WORK INSTRUCTIONS |
Return exactly the lines of the data below, from the one that contains "Click the blue" through the final line, and leave out every picture.

[Records drawn from a dataset]
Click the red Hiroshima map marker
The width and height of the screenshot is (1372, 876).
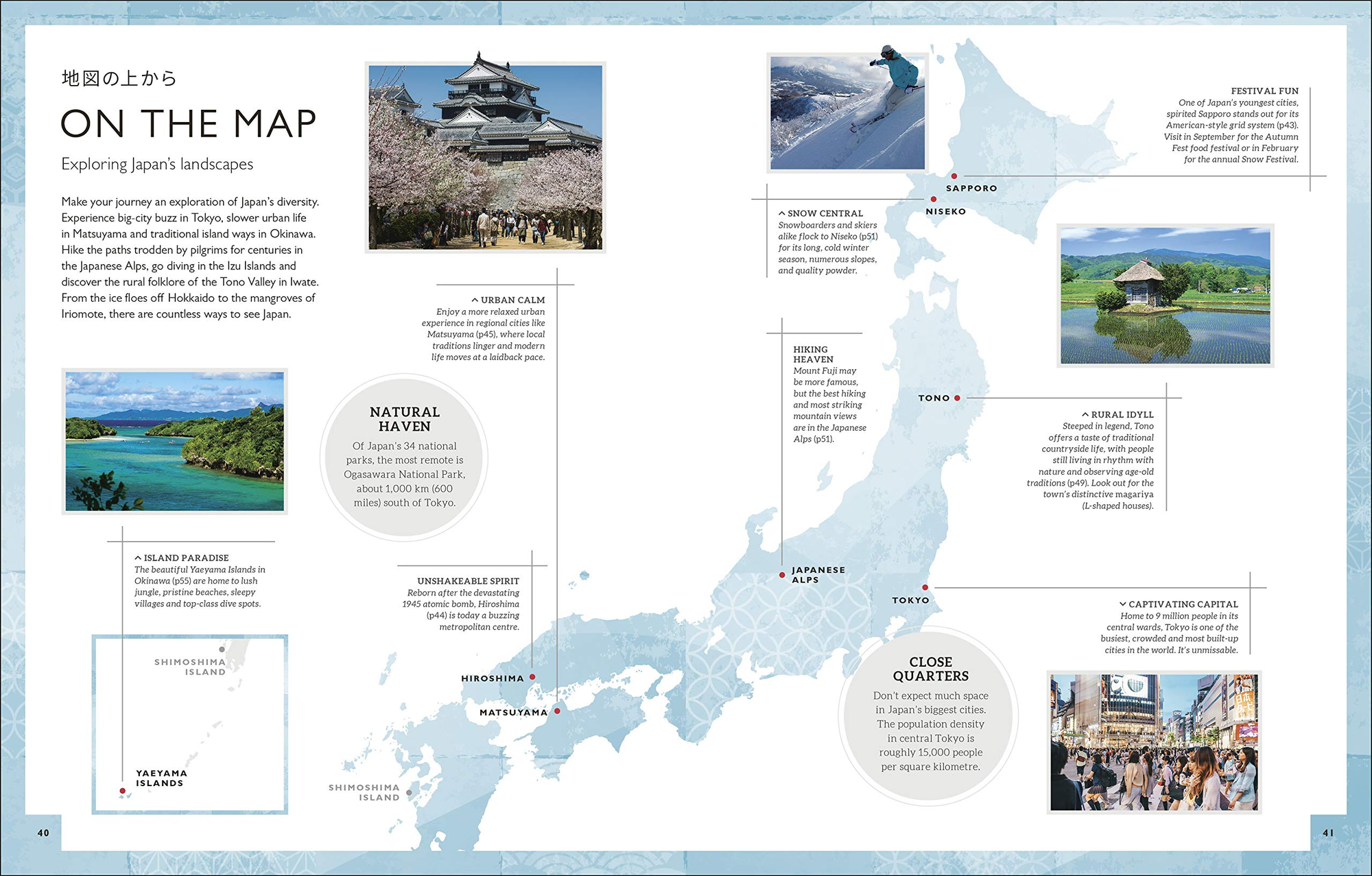click(532, 677)
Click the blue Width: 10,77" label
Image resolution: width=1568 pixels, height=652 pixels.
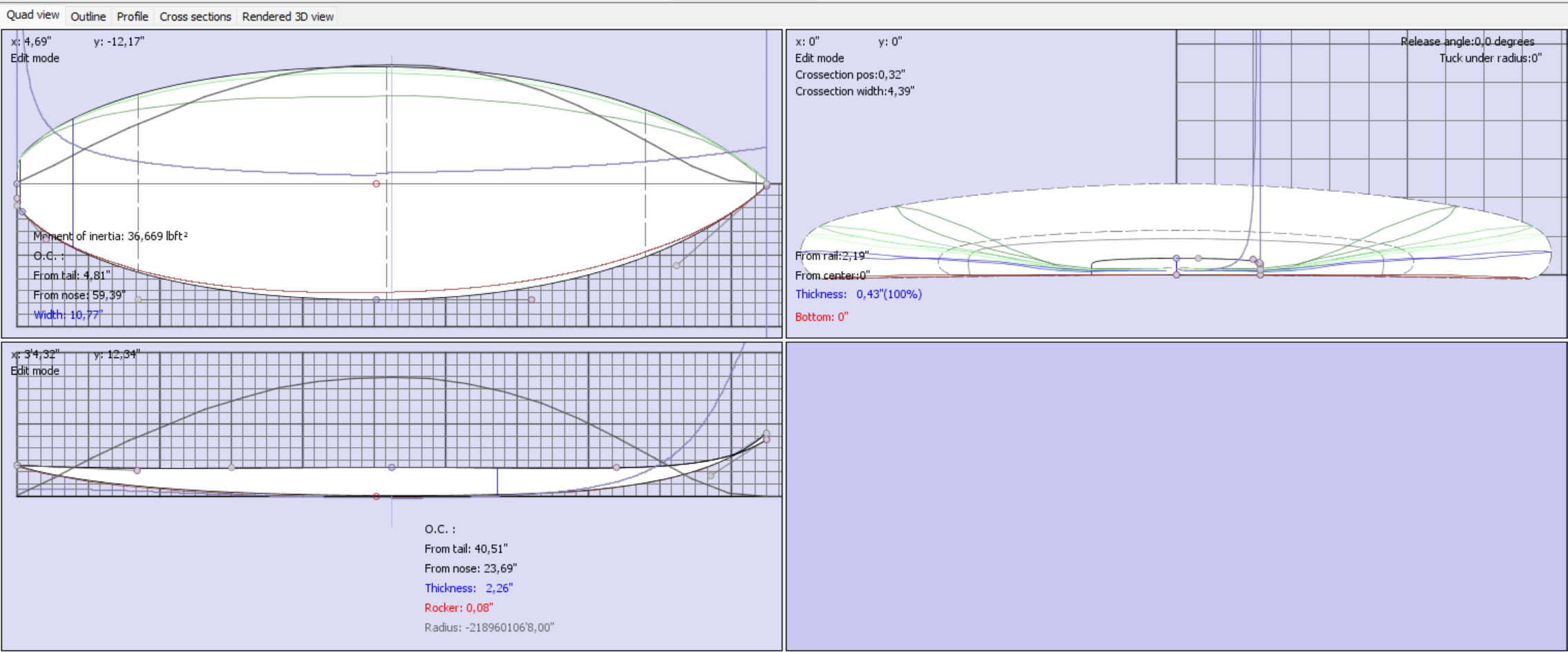68,315
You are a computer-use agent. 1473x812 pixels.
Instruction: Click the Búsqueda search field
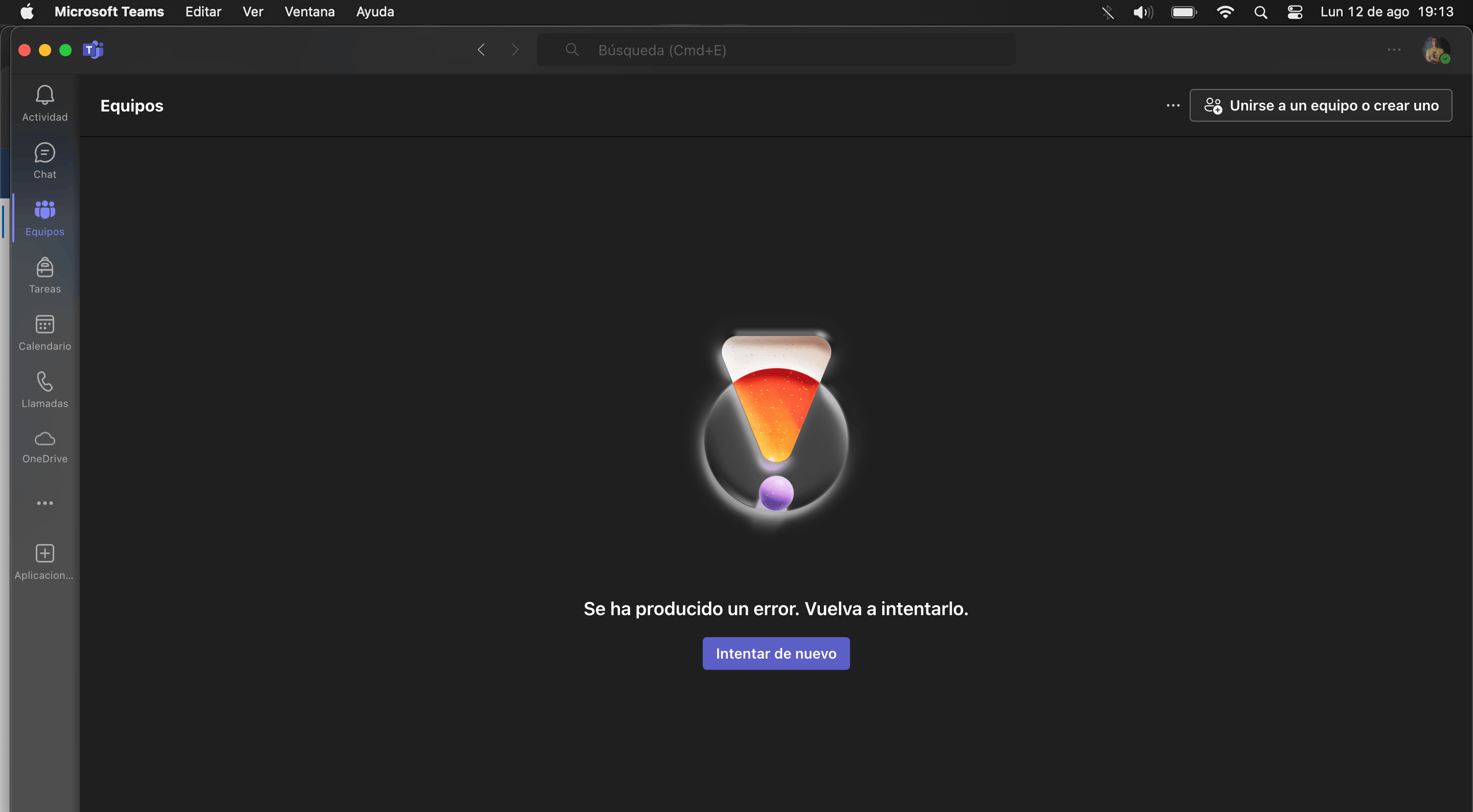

ANSWER SPACE |
Click the blue Width: 10,77" label
Image resolution: width=1568 pixels, height=652 pixels.
68,315
You are a computer-use agent. 1473x812 pixels.
Instruction: Click the Búsqueda search field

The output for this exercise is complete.